More importantly, cars exist as a reflection of the culture they are born into. Radwood, the celebration of 80s and 90s cars and style, is a phenomenal example of this - the cars and culture, when put together, become more than the sum of their parts. The boxy designs and gridded, space-age tachometers are cool as their own phenomena, but when contextualized with the birth of modern computing and the bubble economy of Japan, they make sense in the grand scheme of humanity, and seeing how individual manufacturers decided to approach this on their own terms is its own fun.
And that brings me to the place where I write this article from. I have written once before about the intersection of identity and the car scene, and I have been told by many people that it resonated. I have always wanted to hear more queer voices in the car scene (and there are some fantastic writers out there already who inspired me, @dsgolson, @cdavies, and more among them), but I don’t really hear what I think needs to be said. And yet here I am - I am a trans femme car writer, and trying to be more visible by the day - not because I want to, but because I need to, to be authentic to myself and be able to sleep at night.

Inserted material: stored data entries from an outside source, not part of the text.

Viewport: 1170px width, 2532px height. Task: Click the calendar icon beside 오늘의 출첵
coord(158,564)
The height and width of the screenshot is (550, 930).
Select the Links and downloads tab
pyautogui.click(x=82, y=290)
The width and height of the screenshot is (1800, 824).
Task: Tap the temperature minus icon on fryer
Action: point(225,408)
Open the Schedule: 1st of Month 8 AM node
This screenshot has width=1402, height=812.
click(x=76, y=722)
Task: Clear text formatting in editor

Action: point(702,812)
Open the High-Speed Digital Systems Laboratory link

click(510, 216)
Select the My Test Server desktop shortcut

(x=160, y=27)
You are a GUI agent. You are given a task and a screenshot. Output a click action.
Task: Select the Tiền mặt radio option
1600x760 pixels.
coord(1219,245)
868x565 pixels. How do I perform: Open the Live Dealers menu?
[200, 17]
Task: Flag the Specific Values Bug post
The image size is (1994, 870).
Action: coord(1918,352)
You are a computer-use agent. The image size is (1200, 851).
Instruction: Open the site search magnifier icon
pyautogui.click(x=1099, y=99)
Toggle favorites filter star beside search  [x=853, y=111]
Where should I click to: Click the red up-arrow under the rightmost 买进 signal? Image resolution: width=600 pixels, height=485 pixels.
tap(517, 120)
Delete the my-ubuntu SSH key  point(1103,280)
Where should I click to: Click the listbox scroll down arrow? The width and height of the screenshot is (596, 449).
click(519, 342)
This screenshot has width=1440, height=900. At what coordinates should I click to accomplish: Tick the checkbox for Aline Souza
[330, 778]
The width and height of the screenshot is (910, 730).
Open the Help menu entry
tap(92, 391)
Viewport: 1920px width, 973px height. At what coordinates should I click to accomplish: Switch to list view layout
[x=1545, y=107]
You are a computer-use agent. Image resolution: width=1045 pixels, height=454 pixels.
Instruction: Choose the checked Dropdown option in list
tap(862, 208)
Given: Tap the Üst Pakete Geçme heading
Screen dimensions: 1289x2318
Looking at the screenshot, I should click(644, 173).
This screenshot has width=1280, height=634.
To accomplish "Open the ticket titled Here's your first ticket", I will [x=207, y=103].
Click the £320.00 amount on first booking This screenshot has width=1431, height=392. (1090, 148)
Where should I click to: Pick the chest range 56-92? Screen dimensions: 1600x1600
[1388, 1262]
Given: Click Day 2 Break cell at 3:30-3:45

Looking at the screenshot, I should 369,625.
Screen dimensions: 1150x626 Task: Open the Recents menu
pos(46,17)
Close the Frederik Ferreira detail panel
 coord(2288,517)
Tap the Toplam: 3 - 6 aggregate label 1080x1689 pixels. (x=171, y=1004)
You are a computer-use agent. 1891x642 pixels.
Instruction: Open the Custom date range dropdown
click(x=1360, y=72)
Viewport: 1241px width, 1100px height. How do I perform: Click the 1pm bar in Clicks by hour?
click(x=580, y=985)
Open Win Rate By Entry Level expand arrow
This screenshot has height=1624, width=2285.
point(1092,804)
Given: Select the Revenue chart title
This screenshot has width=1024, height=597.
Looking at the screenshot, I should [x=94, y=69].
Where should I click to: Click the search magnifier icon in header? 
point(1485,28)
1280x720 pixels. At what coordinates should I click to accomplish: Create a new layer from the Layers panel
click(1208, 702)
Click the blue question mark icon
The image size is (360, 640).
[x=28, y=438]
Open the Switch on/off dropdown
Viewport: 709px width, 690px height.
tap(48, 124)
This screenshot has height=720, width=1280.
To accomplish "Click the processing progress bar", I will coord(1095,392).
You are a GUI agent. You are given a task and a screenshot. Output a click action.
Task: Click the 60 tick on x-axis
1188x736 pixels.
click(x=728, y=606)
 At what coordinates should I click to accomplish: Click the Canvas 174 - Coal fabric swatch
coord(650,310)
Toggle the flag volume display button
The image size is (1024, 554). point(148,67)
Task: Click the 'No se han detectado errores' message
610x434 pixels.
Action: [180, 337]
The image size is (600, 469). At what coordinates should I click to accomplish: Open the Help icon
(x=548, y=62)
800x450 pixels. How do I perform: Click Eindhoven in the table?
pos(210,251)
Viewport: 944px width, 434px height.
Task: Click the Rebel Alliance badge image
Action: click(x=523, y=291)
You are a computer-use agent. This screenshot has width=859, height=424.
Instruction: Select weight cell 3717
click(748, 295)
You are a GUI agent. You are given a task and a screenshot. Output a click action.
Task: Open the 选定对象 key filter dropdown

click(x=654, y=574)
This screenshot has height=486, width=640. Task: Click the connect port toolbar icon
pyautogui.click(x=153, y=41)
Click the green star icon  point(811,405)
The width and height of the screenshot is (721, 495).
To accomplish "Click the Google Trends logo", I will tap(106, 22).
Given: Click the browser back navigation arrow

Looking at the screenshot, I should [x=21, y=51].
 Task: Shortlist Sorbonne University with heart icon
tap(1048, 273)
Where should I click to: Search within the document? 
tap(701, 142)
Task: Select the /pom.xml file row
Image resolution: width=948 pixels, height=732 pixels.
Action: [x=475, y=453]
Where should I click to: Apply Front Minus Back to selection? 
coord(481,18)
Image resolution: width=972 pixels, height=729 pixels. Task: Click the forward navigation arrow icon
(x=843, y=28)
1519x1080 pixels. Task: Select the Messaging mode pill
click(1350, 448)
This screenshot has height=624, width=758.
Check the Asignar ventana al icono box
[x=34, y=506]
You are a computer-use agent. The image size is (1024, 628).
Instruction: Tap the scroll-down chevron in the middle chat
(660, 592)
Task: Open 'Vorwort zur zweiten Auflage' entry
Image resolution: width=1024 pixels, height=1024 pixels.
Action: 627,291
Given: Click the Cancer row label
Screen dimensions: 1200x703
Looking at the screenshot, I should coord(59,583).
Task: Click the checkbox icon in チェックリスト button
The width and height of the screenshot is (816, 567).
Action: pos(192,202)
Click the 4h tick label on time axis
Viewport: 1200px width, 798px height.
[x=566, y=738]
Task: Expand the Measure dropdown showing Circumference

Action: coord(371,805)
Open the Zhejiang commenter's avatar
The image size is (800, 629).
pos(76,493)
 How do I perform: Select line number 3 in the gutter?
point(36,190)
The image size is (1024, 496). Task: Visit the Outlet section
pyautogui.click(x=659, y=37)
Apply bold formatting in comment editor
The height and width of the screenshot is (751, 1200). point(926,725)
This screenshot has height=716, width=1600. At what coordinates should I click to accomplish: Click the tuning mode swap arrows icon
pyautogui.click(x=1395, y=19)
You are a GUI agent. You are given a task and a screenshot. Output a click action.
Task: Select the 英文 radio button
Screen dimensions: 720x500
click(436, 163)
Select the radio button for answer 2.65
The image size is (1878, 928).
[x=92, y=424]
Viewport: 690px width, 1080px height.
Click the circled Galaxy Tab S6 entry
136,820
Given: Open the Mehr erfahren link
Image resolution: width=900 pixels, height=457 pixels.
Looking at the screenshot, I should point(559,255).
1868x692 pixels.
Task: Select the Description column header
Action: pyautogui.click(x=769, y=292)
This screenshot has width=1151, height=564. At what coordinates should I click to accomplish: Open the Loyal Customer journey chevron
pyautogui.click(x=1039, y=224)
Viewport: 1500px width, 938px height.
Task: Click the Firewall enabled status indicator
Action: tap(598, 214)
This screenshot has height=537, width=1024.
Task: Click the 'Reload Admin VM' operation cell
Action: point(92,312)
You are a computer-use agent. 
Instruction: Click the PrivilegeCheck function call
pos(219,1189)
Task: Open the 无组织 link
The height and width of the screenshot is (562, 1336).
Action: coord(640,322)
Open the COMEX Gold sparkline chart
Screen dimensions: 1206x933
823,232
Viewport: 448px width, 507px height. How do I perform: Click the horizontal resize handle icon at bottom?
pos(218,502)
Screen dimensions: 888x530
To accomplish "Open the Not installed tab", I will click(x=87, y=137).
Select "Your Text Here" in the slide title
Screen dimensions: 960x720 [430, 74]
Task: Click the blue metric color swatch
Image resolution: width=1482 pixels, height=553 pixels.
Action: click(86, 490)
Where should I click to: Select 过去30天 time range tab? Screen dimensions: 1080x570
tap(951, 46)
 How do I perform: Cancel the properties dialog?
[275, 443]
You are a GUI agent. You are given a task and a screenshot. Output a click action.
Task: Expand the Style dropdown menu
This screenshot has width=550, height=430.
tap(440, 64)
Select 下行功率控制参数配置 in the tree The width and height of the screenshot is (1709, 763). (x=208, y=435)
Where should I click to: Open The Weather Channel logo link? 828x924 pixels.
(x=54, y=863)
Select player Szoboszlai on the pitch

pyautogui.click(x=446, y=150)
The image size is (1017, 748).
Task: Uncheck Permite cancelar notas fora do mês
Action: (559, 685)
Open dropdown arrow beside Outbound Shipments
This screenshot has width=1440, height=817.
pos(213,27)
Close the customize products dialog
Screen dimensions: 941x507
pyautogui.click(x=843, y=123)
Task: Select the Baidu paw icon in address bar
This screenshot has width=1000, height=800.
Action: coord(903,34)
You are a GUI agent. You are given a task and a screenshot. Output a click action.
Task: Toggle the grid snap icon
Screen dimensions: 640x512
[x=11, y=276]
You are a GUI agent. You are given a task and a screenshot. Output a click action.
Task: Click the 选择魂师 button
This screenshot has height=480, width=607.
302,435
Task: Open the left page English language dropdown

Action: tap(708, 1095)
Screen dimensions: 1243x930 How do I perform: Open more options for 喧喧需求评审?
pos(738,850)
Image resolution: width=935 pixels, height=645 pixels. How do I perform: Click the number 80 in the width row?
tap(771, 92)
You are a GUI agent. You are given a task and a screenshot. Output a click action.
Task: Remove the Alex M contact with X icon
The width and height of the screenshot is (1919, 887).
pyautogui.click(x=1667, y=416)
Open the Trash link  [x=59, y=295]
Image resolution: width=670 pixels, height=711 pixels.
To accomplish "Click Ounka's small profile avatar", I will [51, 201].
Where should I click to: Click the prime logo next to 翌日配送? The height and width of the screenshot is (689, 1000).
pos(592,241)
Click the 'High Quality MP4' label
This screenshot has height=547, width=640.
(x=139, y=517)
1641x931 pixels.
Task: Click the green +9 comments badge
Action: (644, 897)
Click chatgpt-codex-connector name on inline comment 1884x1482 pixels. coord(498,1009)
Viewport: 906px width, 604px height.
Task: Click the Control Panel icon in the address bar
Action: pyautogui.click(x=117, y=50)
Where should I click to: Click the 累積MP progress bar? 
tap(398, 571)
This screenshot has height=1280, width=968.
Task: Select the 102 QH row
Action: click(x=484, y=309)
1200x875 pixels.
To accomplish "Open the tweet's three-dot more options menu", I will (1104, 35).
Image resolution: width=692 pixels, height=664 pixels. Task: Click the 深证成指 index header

I truly need to write this. I am not trying to step into the role of spokesperson for the queer car community, but I want to write this to tell every single LGBT+ person currently scared of taking their pride and joy to a car show, or debating if they’ll be able to get support when their new project they’re eyeing inevitably breaks, that the community is - at its core - good.
For the vast majority of readers here who are cishet (that is to say, identify as the gender they were born as and heterosexual) and reading this - the car community only becomes a better place the more people participate. I can truly say from the bottom of my heart that I do not actually want to write this article. I wish it was an unspoken truth that people can feel like they can have a hobby and be their actual selves, but from experience, it is not. There are people who want to make us feel unwelcome, and I’m writing this because I think most of you - the majority of the population, and the majority of the car community - don’t actually want that.
I reach out here to my community specifically to try and relay a message of hope that we can indeed exist in these spaces. We just want to be a part of it in the same way everyone else is. Existence is currently fraught for us: “Safe spaces” have become a ridiculously memed-upon topic, yet leaving the house while visibly queer, and avoiding verbal or physical abuse for it is something that many of us have to consider for our own actual safety. The government in the United States treats us as a separate, lower, segment of humanity as a matter of general policy. We all know it, and it continues to embolden the terrible people to speak more loudly.
I don’t need to tell you that it will inevitably suck in some facets. There is a local muscle car show that features the models I grew up idolizing, and the owners are the people I grew up fearing. There is still absolutely a good old boy’s club element to car enthusiasm. After all, a car club where everyone acts like boomers is a 20,000 member strong Facebook group, and the speech patterns and arguments parodied will be recognizable to anyone that’s ever spoken to certain members of the older generation. There is a palpable fear of anyone even slightly differing from the normal demographics from their cliques.
But there are definitely groups that exist outside of that realm that are welcoming and open. We all have the same love of old cars at the core, and when you get past the blue lines flag folks and the “like it or leave” types, you find a plethora of accepting and fascinating enthusiasts. In my experience, the more esoteric spaces for enthusiasm are those that welcome us, whether it’s the forgotten bubble cars of the 80s at Radwood, or the smog-choked cars of Malaise Motors. Even without that though, I’ve found great local meets where I feel welcome. I roll up in an 80s shitbox with an “H” on the hood and that is the sole criterion for camaraderie. It doesn’t matter that I’m very different from the other owners, what matters is that we all preserved our own little piece of automotive history and we are proud of it.
And with that in mind, I encourage you, as someone who has been scared just as all of us have, to go out, meet some great people, and enjoy your hobby. You’ll encounter closed minded people as we do in all facets of life, but you will find so many great people you never dreamed you could find, because car enthusiasm is ultimately one of the best hobbies to exist. We just love our cars and we want to share them. It unites us more than a handful could ever hope to divide us.